The main benchmark guidelines from this study are:

  • The choice of a GS model did not have an impact on prediction accuracies when compared to the variation in prediction accuracies caused by the different training populations.

  • The relationship between individuals within the training set seems to play a more important role than the relationship between the training set and the test set on the optimization, i.e, minimizing the relationship between individuals in the training set was more reliable than maximizing the relationship between the training set and the test set, although ideally a balance of the two should be reached.

  • Optimization of training set size:

    • The optimal training set size depends on the breeding resources budget, but a training set size that covers 50-55% of the total candidate population in the targeted scenario and 65-85% in untargeted will result in an accuracy loss of less than 5% in almost all situations.

    • If a more exact estimation of the optimal training set size is desired, we recommend using Avg_GRM_MinMax for targeted optimization and Avg_GRM_self for untargeted. For the latter, it is needed to set a target accuracy, and we recommend selecting more than 95%.

  • Optimization of training set composition:

    • Avg_GRM_self is the recommended optimization method in the untargeted scenario as it consistently showed excellent performance (Fig. 3, Table 3), and it is computationally fast (Table S53) and escalates well for datasets with high dimensionality.

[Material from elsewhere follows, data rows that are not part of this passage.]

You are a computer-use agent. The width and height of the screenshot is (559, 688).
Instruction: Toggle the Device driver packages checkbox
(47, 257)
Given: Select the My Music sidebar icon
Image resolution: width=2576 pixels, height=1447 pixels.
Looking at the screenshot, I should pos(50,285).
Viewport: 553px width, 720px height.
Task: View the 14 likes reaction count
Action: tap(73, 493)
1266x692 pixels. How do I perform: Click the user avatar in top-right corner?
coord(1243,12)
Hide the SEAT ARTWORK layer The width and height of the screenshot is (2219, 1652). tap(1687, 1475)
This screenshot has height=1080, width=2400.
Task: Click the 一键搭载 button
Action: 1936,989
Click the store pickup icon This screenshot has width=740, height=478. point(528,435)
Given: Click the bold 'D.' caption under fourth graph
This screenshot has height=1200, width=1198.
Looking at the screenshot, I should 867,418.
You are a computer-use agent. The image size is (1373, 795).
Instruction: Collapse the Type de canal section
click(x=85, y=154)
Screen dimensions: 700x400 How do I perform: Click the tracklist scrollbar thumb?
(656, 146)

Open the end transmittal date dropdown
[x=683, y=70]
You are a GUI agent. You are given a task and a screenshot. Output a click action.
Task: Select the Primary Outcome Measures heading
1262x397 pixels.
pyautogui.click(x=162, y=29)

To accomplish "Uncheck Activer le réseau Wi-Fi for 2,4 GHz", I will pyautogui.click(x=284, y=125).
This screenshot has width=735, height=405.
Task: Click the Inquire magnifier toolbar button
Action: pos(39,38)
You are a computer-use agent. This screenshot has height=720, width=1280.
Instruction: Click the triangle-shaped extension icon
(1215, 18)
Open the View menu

    • An ideal untargeted optimization method should be able to use the genomic information without the need to specify a target population. This is shown by the superior performance of Avg_GRM_self (Fig. 3), which is the only method that complies with these requirements.

    • If test set data is available, targeted optimization is advised. Within the targeted scenario, CDmean is the most powerful method under all circumstances (Fig. 3, Table 3).

    • The addition of clustering information to targeted CDmean to account for population structure (WIClustCDmean and OvClustCDmean) does not improve its performance.

    • The most important weakness of targeted CDmean is its low speed for large datasets (Table S53). If time is a limiting factor, Avg_GRM_MinMax can be used as an alternative to CDmean, as its time requirement is substantially lower at the expense of a moderate drop in performance.

    • In summary, CDmean and Avg_GRM_self are the chosen methods for training set optimization under most circumstances.